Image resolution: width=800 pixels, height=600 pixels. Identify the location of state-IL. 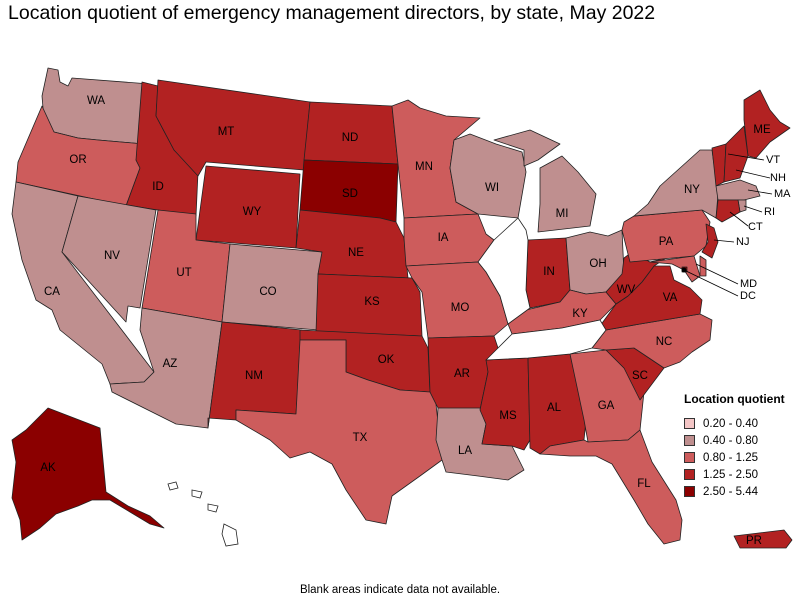
(504, 271).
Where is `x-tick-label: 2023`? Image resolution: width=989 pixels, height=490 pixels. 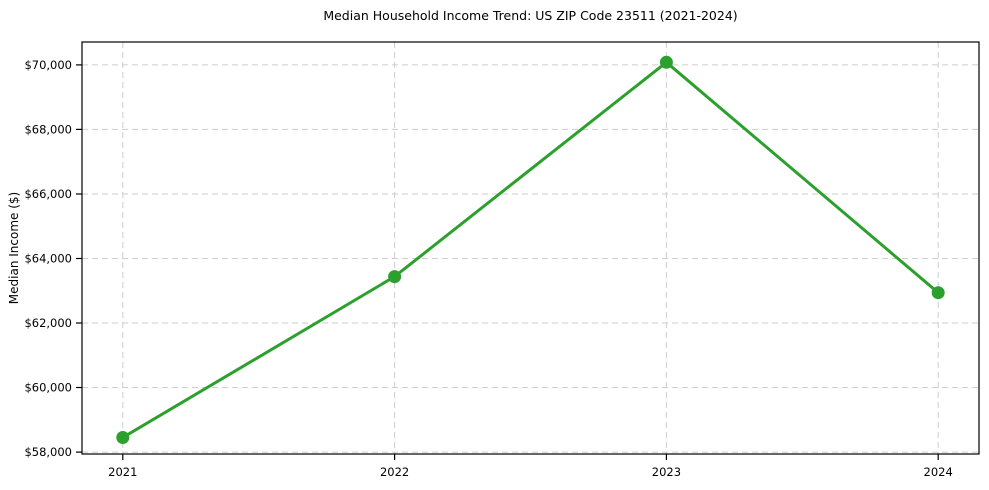 x-tick-label: 2023 is located at coordinates (666, 472).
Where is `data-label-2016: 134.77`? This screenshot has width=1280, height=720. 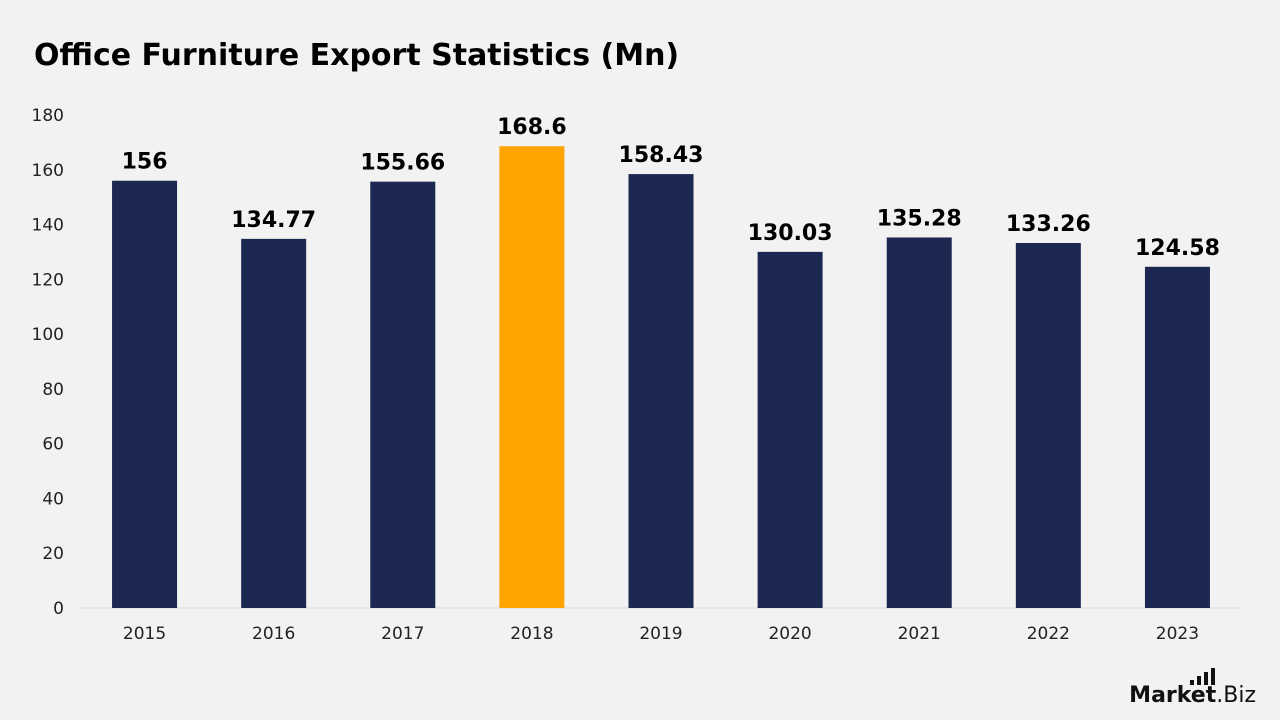
data-label-2016: 134.77 is located at coordinates (274, 220).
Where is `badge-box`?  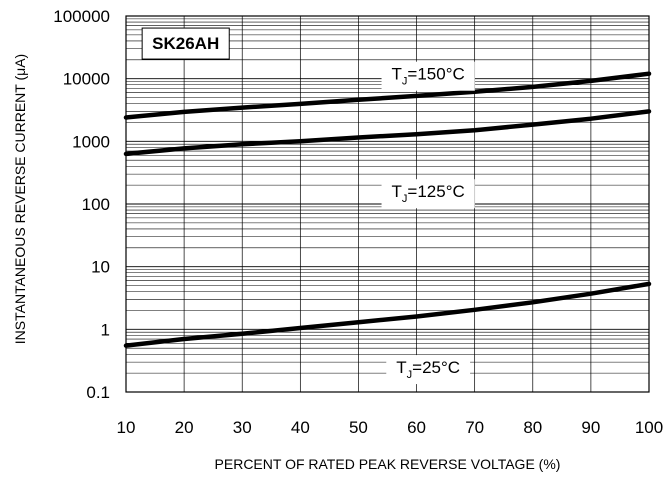
badge-box is located at coordinates (186, 44).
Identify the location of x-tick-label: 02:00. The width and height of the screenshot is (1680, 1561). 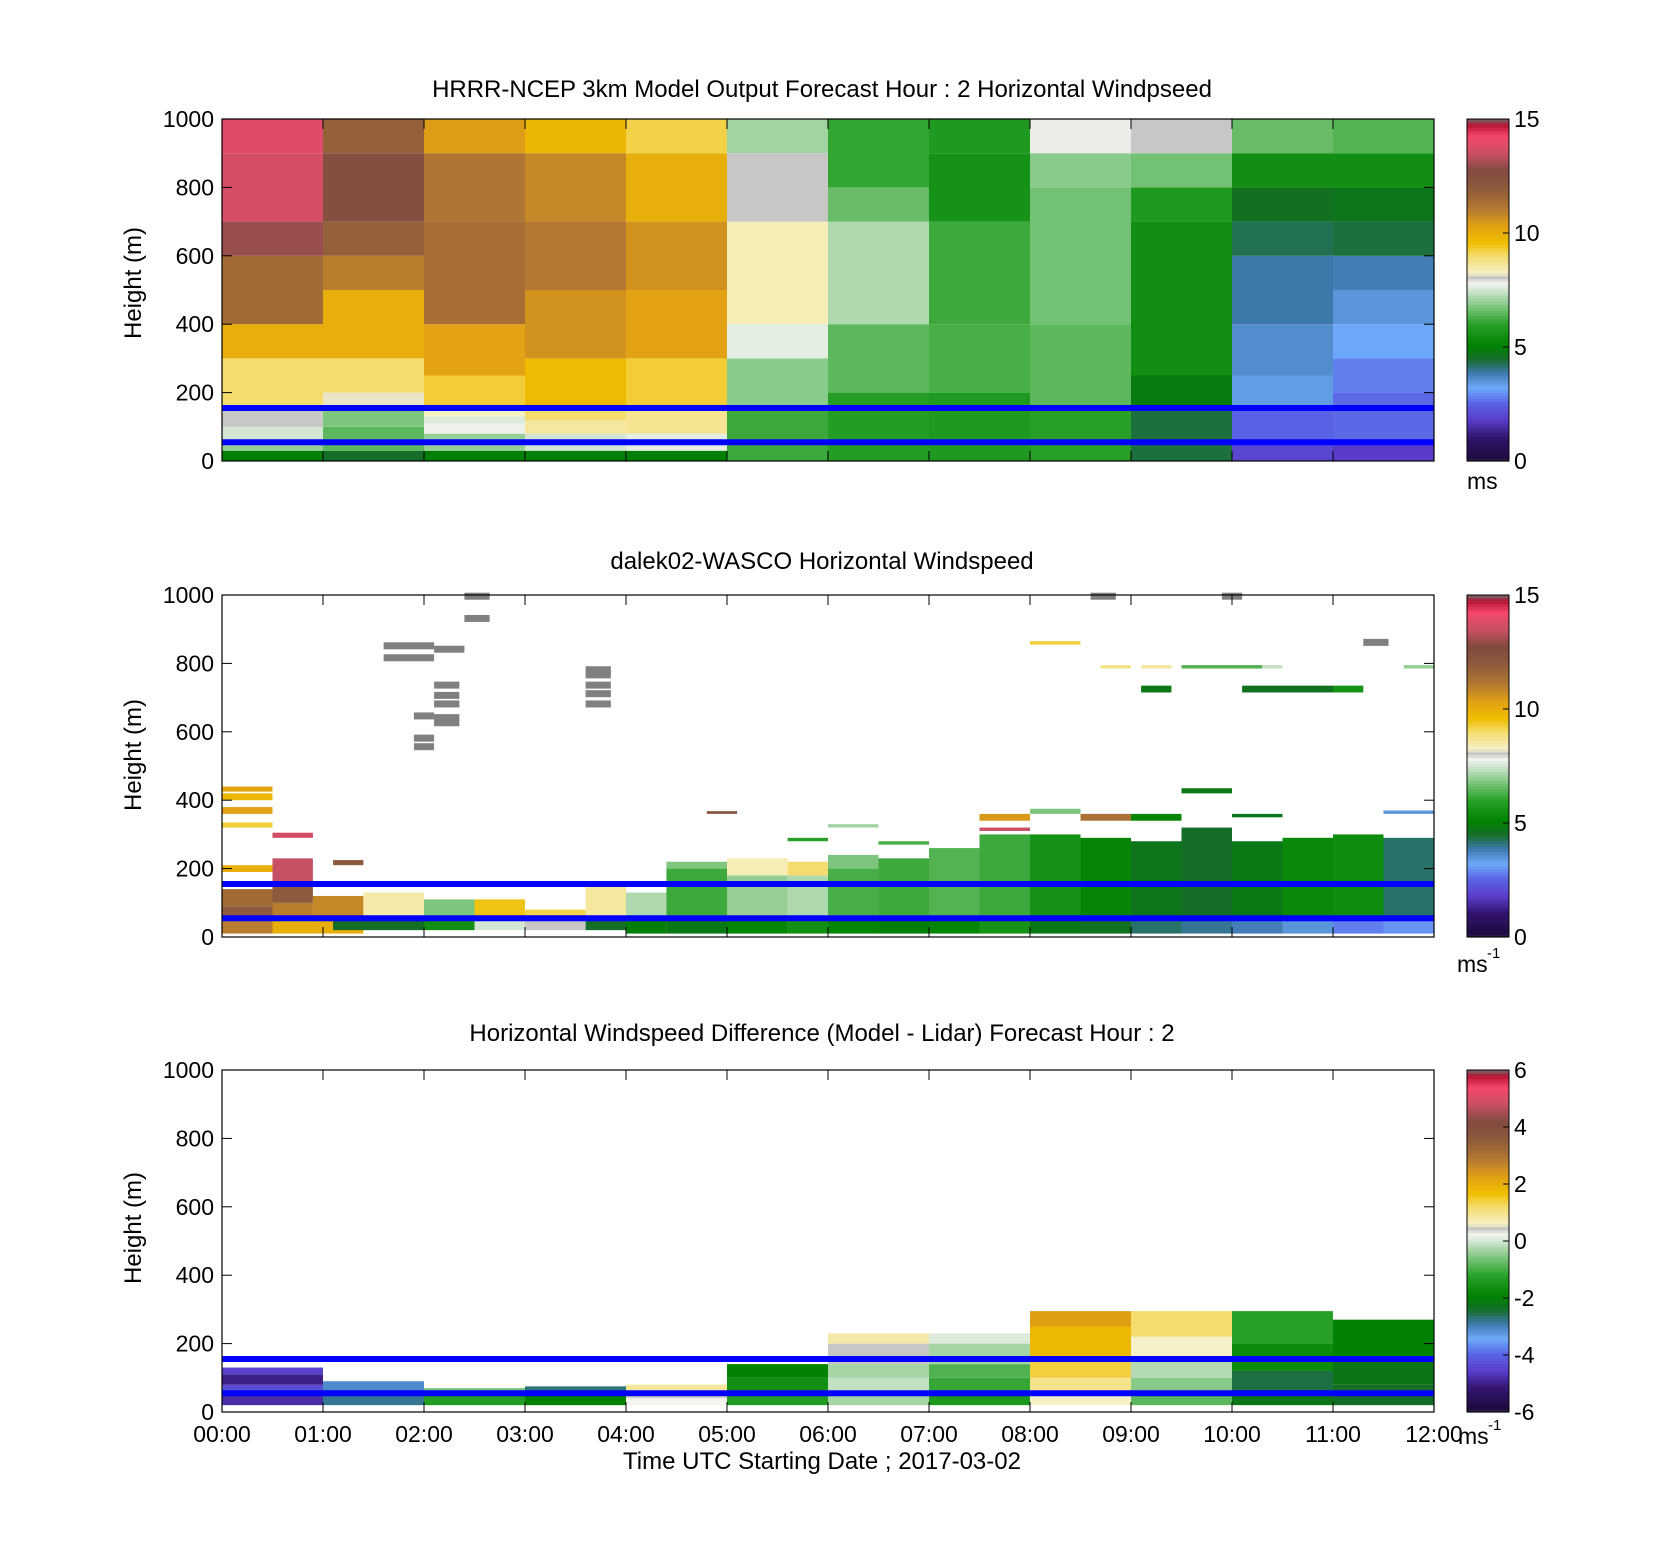
(424, 1434).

— TASK TO CARRY OUT —
Retype the stretch of the listing from the line containing "has width=1280, height=720." through the end of the listing, both ends included, omitting the images.

— EXERCISE ANSWER —
Where is `data-label-2016: 134.77`? This screenshot has width=1280, height=720. 
data-label-2016: 134.77 is located at coordinates (274, 220).
Where is `badge-box`?  
badge-box is located at coordinates (186, 44).
Identify the location of x-tick-label: 02:00. The width and height of the screenshot is (1680, 1561). 
(424, 1434).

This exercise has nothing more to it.